### 练习说明
找出下面含有字符串“white”的每一行并照抄出来，区分大小写。

### 所给材料
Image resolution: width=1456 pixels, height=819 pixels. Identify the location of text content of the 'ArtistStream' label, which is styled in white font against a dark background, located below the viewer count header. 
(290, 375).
--
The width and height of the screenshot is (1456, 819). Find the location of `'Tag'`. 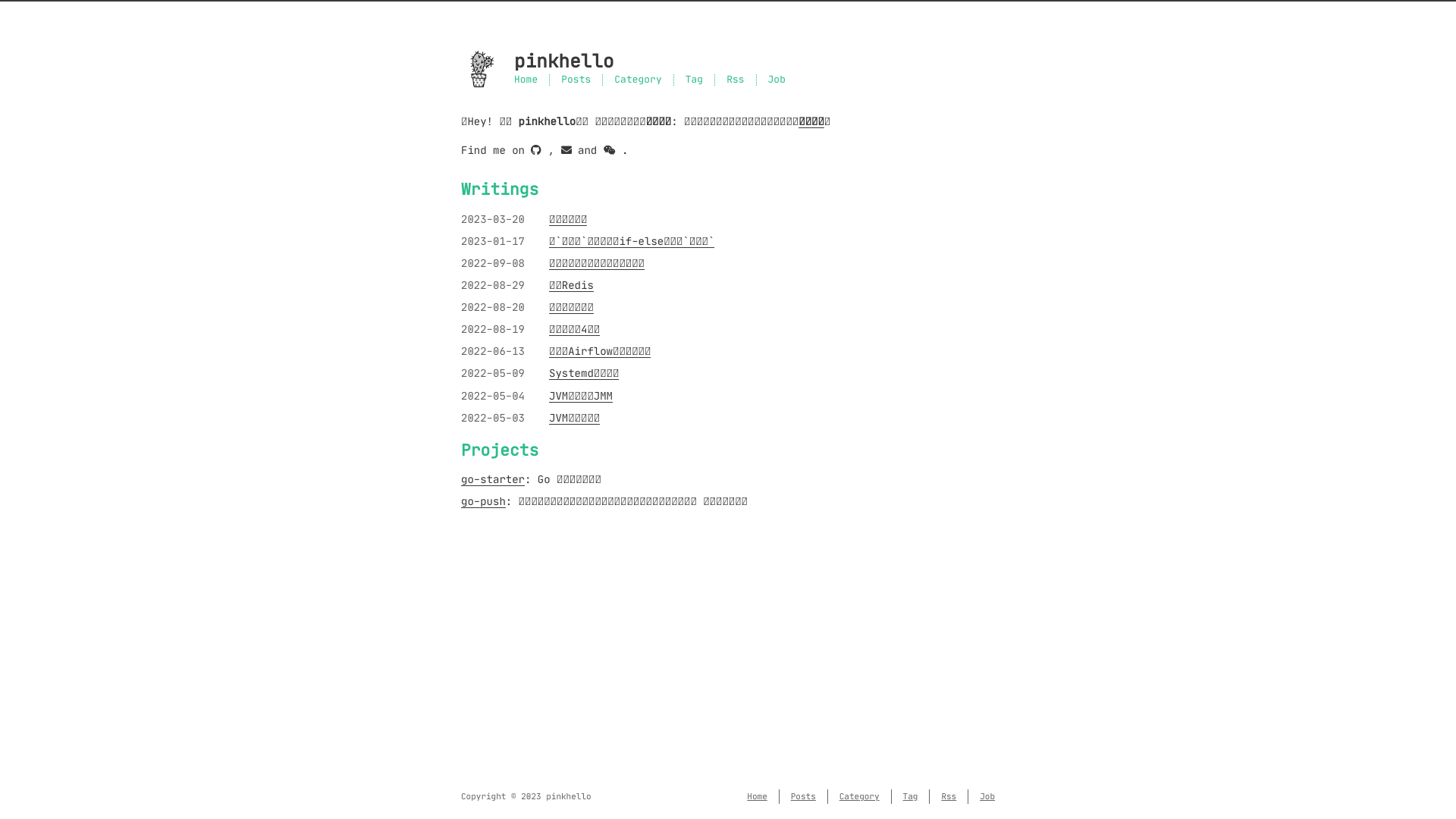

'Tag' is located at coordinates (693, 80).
--
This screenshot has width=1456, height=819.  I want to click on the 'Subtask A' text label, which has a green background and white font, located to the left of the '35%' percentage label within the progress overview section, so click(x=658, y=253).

### 练习结果
Image resolution: width=1456 pixels, height=819 pixels. Identify the location of text content of the 'ArtistStream' label, which is styled in white font against a dark background, located below the viewer count header. 
This screenshot has width=1456, height=819.  I want to click on the 'Subtask A' text label, which has a green background and white font, located to the left of the '35%' percentage label within the progress overview section, so click(x=658, y=253).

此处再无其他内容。